Serving His Country
From Rodessa farm to first black lieutenant general
Born in Bossier City. Worked on a farm in Rodessa. Recently confirmed as the first black four-star general in U.S. Marine Corps history.
Not a bad life for Lt. Gen. Michael E. Langley.
“It’s a humbling experience,” Lt. Gen. Langley said from Washington, D.C. “It’s an honor.”
Lt. Gen. Langley’s mother gave birth at Barksdale Air Force Base in 1960. Her husband, Willie C. Langley, was stationed at BAFB. When Lt. Gen. Langley was just 3 years old, his father was transferred to Homestead Air Force Base in Florida. The family eventually moved to other parts of the country, but that didn’t mean Lt. Gen. Langley was done with the Ark-La-Tex.
“I spent a number of summers going to help my grandmother, fixing fences and slopping the hogs down in Rodessa. We were growing up in Fort Worth at the time. In the summers, my father would drive us out and drop us off in Rodessa.”
Emma Caldwell lived on a family farm. Each summer, she would put to work Lt. Gen. Langley and his siblings. Hard work. Outside, in the oppressive heat. That experience – which lasted from when he was 10 years old through high school – taught Lt. Gen. Langley a lesson he has applied to his adult military life.
“The value of hard work. Knowing no one is going to give anything to you. That’s the main reason my father, in the summers, would see us sitting around Dallas-Fort Worth and not doing anything. My grandmother needed some help because she still had over 80 acres in Rodessa. She was getting up there in age. He told her, ‘Miss Emma, I’m going to bring those kids down there and put them to work.’
“That’s exactly what she did. We got there, and she put us to work. It just built character.”
That “character” has helped Lt. Gen. Langley become a “first” in the Marine Corps, 246-year history — an honor he doesn’t take lightly.
“It shows the youth across society of the opportunities the Marine Corps has for leadership and contribution to the country. Whether it’s a young kid on the south side of Chicago, or a young kid down there in Rodessa, or some kid in the Appalachians, it doesn’t matter. Everyone gets an opportunity if they want to serve their country and if they want to be a part of operational excellence.”

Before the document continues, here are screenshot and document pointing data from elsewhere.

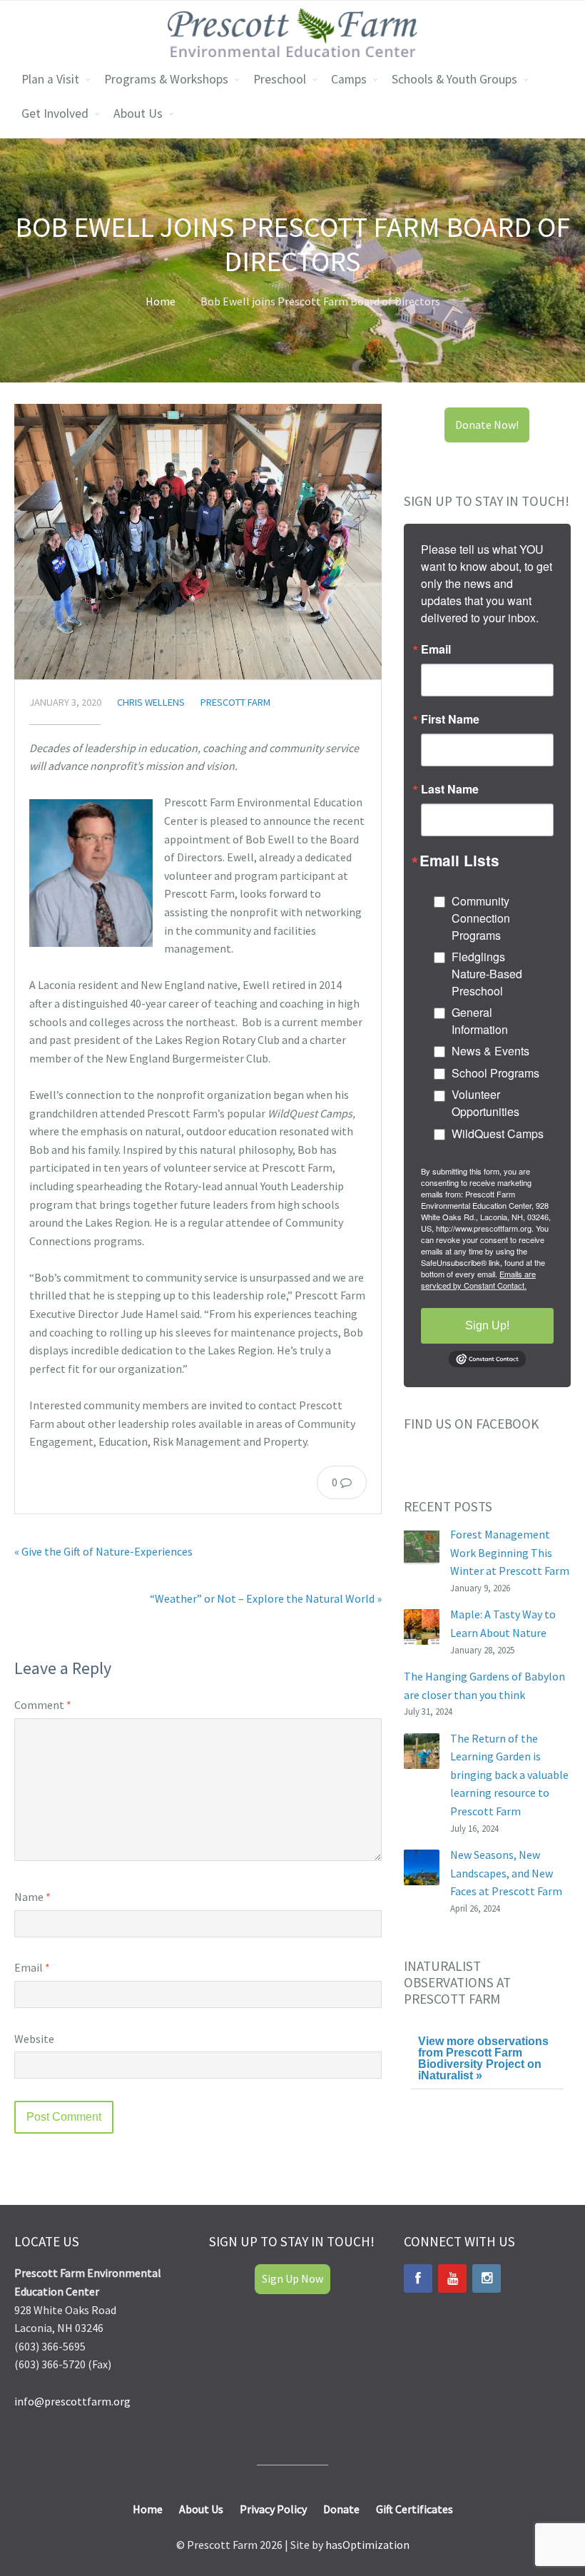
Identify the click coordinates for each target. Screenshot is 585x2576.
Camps (349, 79)
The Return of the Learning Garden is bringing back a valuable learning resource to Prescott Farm (509, 1774)
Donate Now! (487, 424)
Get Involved (54, 113)
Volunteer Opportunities (485, 1103)
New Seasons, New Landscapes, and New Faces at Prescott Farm (506, 1872)
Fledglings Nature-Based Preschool (487, 973)
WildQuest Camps (498, 1133)
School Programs (495, 1073)
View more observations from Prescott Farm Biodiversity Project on (483, 2058)
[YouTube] (452, 2278)
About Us (138, 113)
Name (32, 1897)
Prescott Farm (235, 702)
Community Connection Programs (481, 918)
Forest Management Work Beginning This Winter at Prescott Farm (509, 1552)
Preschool (279, 79)
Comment (42, 1705)
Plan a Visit (50, 79)
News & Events (490, 1051)
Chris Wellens (151, 702)
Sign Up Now (292, 2278)
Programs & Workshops (166, 79)
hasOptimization (367, 2544)
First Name (450, 719)
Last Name (450, 789)
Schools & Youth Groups (454, 79)
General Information (480, 1021)
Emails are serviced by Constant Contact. (478, 1279)
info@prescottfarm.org (72, 2401)
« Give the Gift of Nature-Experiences (103, 1551)
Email (32, 1967)
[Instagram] (486, 2278)
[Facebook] (418, 2278)
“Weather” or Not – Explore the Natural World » (266, 1598)
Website (34, 2039)
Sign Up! (487, 1325)
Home (161, 301)
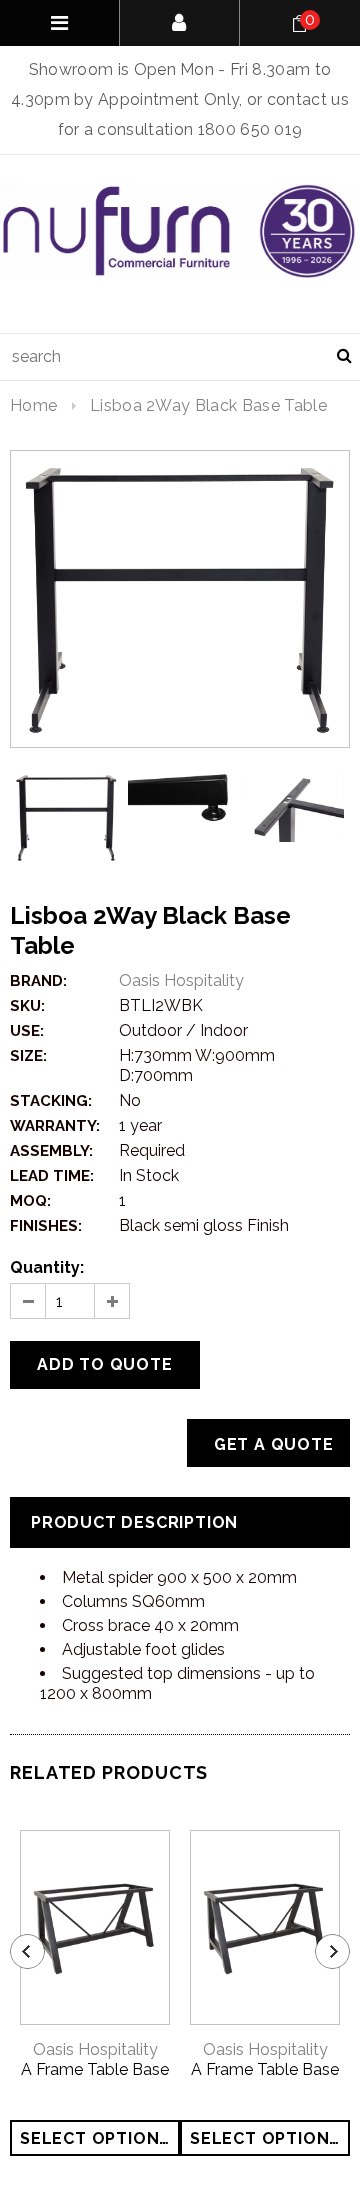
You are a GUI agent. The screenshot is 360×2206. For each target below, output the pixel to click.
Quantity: (47, 1267)
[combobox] (180, 357)
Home (33, 405)
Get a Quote (274, 1444)
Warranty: (55, 1126)
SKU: (27, 1006)
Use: (27, 1031)
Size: (28, 1056)
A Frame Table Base (95, 2069)
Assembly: (51, 1151)
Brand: (38, 981)
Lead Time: (52, 1176)
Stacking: (51, 1101)
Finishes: (46, 1226)
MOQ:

But Lt. Gen.Langley’s road to history has not been easy — and he doesn’t want a young person to get the wrong impression.
“It’s a meritocracy. It takes hard work.
You’re not just given that. I don’t want them to just look at the face of it. They need to look at the underpinning that got me here. The hard work that started in the fields in Rodessa and a grandmother instilling work ethic. She was in her 70s and still working the fields, and our father taking us to Rodessa to help work those fields. It helped build character.”
With Lt. Gen. Langley’s promotion, he will serve as the commander of U.S. Africa Command in Stuttgart, Germany, and command all U.S. military forces in Africa.